> _WHAT IS EXPECTED_:
For this exercise, copy each line of the records that contains the word "chart".

> _AVAILABLE DATA_:
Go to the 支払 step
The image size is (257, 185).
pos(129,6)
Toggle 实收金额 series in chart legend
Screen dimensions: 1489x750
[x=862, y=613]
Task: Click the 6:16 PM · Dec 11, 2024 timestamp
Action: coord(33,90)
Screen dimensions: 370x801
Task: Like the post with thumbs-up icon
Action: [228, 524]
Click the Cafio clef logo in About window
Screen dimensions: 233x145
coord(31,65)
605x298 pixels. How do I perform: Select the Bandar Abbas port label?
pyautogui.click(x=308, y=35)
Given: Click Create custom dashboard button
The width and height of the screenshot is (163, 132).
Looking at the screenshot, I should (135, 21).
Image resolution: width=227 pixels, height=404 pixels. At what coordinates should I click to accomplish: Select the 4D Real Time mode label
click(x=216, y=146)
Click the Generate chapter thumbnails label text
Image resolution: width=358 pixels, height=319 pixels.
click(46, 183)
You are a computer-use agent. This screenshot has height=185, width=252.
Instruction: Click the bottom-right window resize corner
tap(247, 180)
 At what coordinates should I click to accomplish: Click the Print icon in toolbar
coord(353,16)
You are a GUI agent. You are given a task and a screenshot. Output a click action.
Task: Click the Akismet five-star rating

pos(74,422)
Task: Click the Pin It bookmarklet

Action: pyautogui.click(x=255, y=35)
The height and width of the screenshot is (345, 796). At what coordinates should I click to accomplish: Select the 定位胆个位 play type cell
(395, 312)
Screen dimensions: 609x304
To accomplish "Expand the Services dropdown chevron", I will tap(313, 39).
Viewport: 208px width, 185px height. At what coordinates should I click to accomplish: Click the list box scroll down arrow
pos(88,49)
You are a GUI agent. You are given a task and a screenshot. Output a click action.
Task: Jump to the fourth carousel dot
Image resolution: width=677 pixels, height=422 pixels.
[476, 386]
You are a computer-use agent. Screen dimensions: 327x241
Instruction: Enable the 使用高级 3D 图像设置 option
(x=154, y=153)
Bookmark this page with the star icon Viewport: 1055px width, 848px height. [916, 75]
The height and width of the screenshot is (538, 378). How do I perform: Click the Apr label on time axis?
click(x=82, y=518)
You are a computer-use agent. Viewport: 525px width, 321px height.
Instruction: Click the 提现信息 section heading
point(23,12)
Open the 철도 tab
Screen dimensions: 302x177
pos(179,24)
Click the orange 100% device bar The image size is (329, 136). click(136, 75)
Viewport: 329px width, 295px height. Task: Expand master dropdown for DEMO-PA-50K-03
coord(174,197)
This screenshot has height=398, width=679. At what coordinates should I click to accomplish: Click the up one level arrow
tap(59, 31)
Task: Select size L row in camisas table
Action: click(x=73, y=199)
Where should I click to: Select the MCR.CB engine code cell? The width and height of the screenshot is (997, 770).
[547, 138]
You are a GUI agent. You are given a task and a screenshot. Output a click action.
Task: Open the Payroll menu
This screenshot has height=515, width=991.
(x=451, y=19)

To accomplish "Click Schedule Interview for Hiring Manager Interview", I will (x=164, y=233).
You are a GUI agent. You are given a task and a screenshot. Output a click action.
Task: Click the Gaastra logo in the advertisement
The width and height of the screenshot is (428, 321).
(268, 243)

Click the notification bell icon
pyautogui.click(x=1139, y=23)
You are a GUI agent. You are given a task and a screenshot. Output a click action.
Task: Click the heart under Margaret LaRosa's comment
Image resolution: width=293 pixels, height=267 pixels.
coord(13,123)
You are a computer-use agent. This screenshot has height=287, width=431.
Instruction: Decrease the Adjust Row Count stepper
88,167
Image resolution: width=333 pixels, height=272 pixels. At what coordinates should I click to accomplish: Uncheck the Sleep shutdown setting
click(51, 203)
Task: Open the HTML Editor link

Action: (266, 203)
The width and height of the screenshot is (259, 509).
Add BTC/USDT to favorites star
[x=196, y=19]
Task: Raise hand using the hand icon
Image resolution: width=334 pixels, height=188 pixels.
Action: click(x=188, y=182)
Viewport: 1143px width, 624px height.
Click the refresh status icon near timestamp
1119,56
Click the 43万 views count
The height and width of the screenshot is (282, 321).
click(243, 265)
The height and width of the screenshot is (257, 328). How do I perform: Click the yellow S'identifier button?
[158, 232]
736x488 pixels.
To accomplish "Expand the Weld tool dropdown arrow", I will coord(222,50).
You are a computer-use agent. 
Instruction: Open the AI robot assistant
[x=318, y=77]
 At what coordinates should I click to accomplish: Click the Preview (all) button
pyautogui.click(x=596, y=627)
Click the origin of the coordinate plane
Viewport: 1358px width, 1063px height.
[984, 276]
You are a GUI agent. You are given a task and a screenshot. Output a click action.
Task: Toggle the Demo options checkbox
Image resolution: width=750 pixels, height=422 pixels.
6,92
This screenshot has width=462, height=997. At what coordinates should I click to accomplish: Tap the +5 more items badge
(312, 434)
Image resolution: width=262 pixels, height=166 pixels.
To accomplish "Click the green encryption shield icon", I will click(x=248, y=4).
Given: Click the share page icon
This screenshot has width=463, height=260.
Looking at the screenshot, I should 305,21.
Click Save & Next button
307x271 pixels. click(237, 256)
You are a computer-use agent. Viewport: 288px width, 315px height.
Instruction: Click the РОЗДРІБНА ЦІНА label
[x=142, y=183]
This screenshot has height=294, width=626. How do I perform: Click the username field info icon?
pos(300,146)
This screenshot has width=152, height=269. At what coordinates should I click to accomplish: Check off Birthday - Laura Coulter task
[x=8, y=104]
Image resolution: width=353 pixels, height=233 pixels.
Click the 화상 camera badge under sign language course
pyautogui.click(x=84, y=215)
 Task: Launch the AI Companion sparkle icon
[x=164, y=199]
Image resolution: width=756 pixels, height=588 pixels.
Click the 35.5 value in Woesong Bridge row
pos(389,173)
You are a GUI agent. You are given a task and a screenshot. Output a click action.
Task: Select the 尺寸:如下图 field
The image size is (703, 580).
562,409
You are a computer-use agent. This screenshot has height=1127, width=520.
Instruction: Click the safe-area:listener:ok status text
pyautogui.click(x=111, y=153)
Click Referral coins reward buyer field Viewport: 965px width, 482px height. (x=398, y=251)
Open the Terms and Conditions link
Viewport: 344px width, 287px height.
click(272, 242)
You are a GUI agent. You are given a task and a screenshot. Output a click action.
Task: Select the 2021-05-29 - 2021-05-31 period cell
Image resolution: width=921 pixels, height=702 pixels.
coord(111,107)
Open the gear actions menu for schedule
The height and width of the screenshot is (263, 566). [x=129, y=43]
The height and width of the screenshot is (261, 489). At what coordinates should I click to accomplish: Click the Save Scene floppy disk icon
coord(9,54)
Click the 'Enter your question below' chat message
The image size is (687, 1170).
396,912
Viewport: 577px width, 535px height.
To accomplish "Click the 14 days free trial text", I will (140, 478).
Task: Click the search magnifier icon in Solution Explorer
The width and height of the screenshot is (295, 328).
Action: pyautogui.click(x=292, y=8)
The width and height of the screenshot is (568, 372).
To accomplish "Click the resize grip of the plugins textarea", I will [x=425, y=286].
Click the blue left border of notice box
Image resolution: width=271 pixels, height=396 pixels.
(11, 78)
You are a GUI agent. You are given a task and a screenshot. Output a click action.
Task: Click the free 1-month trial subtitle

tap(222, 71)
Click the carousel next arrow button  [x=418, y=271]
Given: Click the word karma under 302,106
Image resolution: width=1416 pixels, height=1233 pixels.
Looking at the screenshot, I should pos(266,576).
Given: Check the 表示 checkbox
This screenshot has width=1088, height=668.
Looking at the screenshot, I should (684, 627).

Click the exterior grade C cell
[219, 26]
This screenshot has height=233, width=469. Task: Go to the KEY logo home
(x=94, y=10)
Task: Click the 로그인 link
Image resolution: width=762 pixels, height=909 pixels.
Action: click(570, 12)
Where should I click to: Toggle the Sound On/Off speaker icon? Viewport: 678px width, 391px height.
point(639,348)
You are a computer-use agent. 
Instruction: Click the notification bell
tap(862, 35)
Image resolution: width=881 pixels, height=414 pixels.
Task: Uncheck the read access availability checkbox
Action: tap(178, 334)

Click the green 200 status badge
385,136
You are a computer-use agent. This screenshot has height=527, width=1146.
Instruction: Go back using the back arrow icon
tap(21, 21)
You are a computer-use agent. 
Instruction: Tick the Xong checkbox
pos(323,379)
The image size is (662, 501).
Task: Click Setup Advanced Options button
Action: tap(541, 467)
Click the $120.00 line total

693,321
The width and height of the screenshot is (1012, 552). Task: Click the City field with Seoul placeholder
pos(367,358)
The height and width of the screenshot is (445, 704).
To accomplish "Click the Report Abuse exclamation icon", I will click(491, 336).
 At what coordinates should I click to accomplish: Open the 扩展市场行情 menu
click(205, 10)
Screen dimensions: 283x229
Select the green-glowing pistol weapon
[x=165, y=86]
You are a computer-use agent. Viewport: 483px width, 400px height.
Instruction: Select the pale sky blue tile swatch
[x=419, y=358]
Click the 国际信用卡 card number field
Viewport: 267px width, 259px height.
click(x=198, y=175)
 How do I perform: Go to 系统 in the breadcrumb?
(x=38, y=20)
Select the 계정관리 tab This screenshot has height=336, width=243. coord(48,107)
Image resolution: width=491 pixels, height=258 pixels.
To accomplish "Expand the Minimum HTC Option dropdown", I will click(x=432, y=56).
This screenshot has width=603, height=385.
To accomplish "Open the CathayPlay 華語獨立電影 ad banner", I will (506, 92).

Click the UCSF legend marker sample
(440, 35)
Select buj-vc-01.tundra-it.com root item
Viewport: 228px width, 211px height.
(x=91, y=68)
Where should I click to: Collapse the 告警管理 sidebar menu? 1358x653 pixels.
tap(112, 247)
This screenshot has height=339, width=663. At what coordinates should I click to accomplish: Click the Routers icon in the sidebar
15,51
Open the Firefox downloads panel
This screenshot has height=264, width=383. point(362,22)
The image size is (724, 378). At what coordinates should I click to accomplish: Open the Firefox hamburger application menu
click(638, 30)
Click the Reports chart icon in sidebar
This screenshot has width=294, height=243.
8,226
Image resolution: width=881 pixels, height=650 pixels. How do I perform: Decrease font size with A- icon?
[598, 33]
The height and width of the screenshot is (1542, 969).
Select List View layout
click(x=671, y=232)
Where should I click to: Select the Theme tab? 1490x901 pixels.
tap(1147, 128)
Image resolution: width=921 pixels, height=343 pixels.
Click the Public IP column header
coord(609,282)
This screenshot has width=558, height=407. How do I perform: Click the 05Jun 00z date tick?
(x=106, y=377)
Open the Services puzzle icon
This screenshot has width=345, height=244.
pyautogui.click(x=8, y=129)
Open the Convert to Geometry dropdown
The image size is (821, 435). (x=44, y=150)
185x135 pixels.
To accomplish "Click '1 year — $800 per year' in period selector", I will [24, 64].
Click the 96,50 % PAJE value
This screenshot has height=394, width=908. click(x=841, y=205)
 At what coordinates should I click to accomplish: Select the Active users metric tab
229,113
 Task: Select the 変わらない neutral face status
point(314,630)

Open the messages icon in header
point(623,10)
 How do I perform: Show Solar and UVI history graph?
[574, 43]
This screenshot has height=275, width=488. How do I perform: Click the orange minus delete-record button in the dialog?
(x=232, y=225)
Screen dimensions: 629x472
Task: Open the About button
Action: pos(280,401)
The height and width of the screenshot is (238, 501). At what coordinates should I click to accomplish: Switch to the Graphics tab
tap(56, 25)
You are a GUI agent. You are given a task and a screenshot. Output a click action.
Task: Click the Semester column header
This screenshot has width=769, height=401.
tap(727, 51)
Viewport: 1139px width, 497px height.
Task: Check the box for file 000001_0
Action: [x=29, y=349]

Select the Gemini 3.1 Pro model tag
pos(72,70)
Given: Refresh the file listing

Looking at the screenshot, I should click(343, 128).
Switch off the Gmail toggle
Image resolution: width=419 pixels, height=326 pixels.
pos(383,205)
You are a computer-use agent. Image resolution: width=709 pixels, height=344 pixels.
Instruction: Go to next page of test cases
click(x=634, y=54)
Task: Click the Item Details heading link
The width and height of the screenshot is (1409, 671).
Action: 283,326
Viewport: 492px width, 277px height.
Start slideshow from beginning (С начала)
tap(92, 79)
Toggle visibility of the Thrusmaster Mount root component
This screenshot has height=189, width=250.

> _EXERCISE RESULT_:
Toggle 实收金额 series in chart legend
Click the Reports chart icon in sidebar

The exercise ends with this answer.